TASK ITEM: The required output is an exact copy of the lines from the one containing "Viewport: 562px width, 900px height." through the end of the entries below, with pictures removed.

(Beginning of SUPPLIED DATA)

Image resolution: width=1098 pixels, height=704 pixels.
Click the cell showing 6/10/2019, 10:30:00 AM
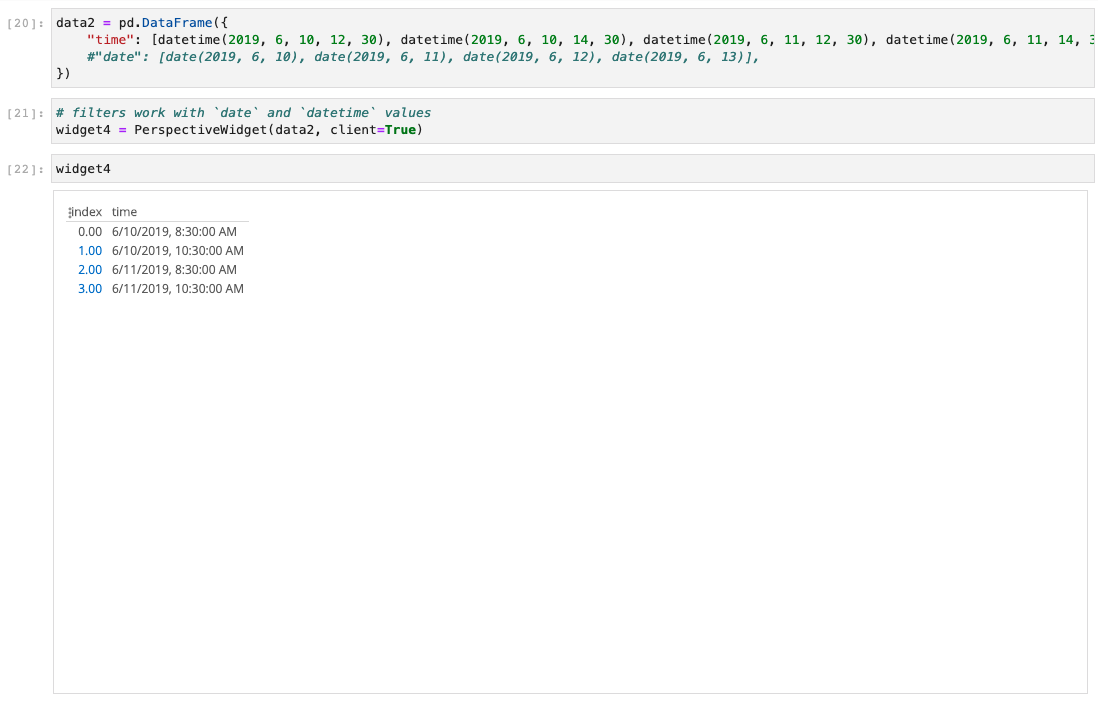point(180,250)
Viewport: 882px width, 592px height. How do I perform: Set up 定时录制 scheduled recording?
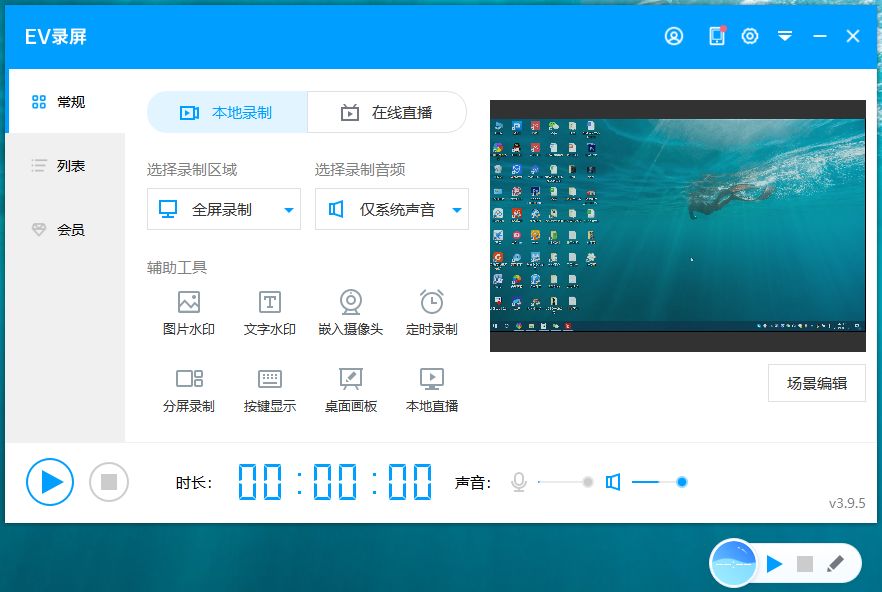click(430, 312)
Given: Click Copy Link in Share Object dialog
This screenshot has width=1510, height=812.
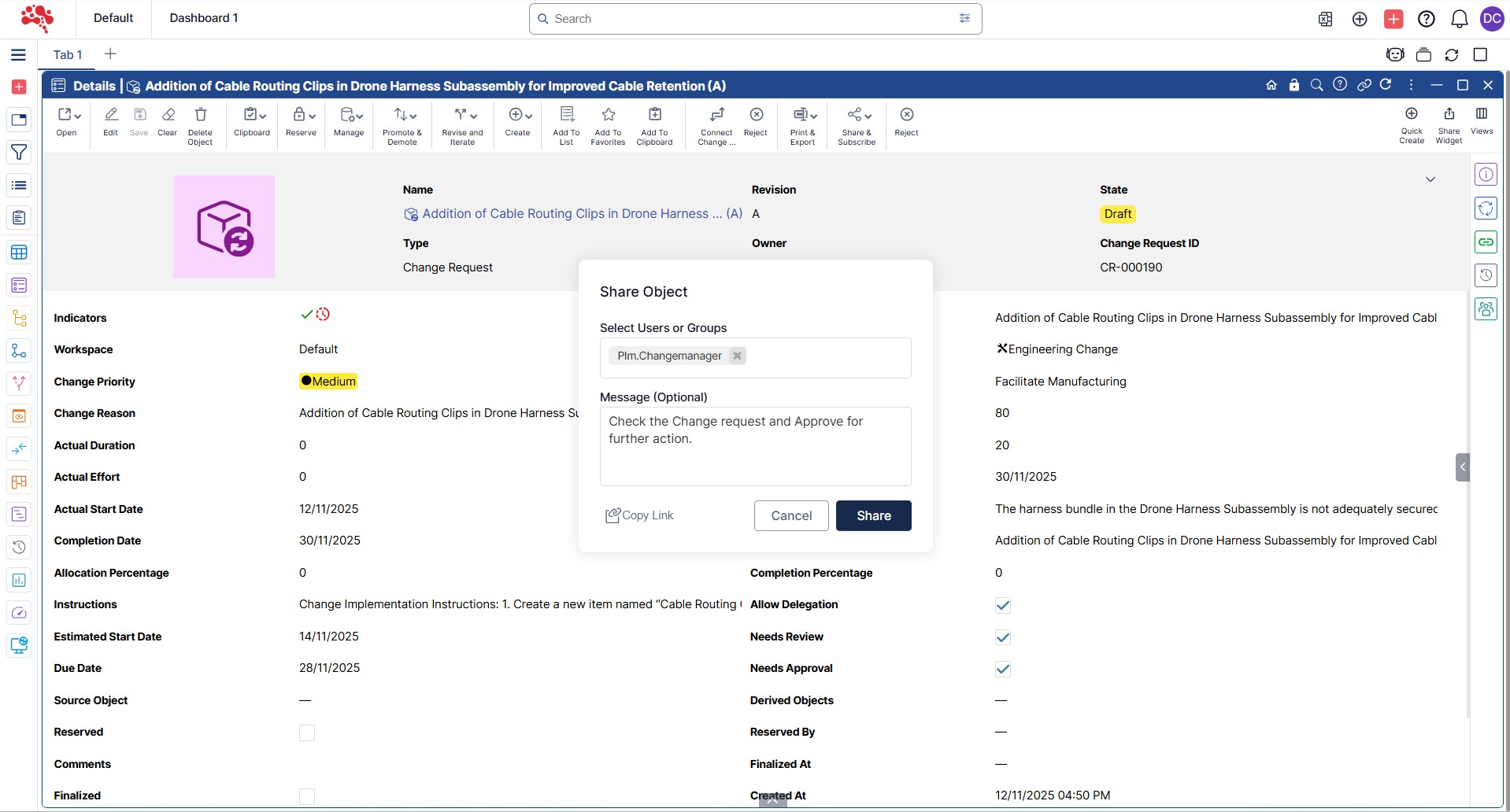Looking at the screenshot, I should click(639, 515).
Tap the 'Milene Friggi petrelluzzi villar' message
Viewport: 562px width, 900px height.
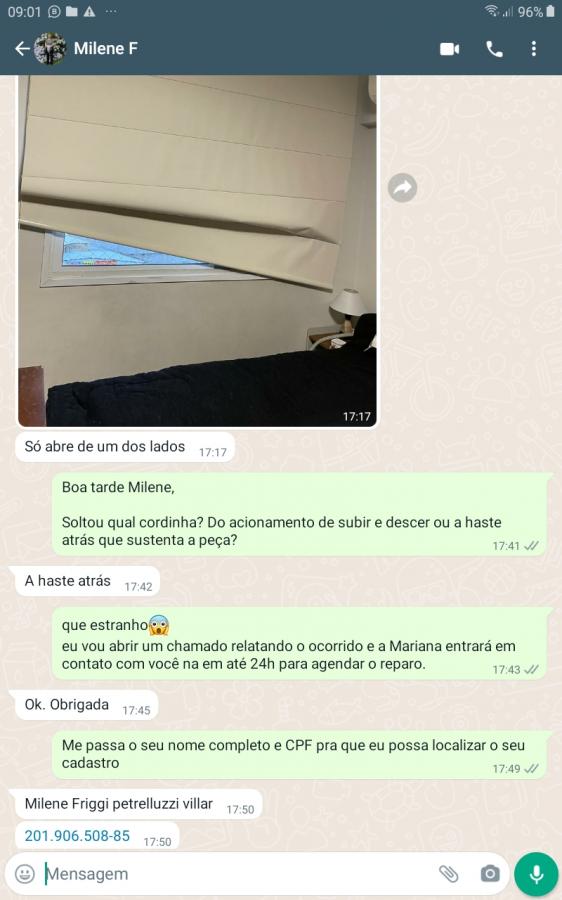tap(138, 804)
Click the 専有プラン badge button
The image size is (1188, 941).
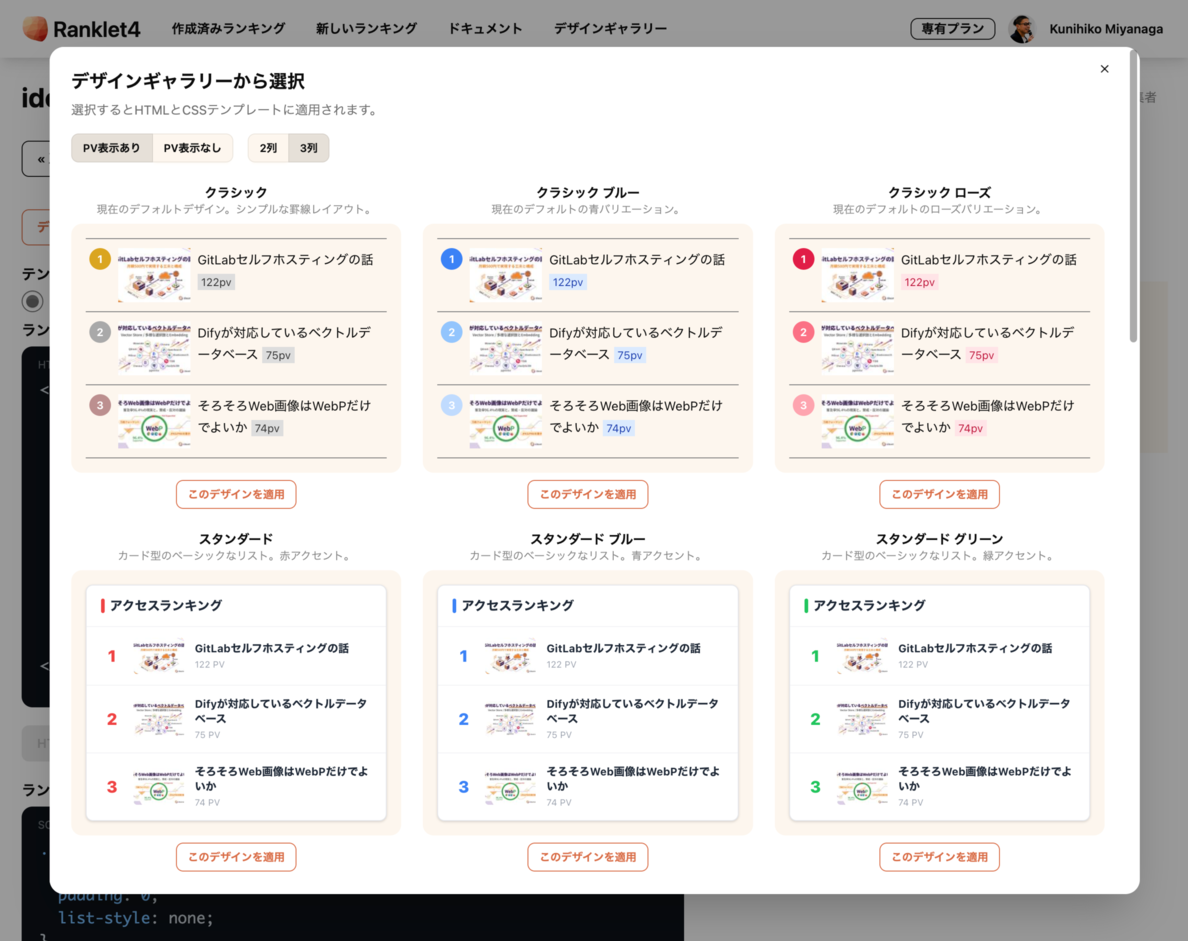point(952,29)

(End of SUPPLIED DATA)

EXERCISE OUTPUT:
Viewport: 562px width, 900px height.
tap(138, 804)
Click the 専有プラン badge button
The image size is (1188, 941).
point(952,29)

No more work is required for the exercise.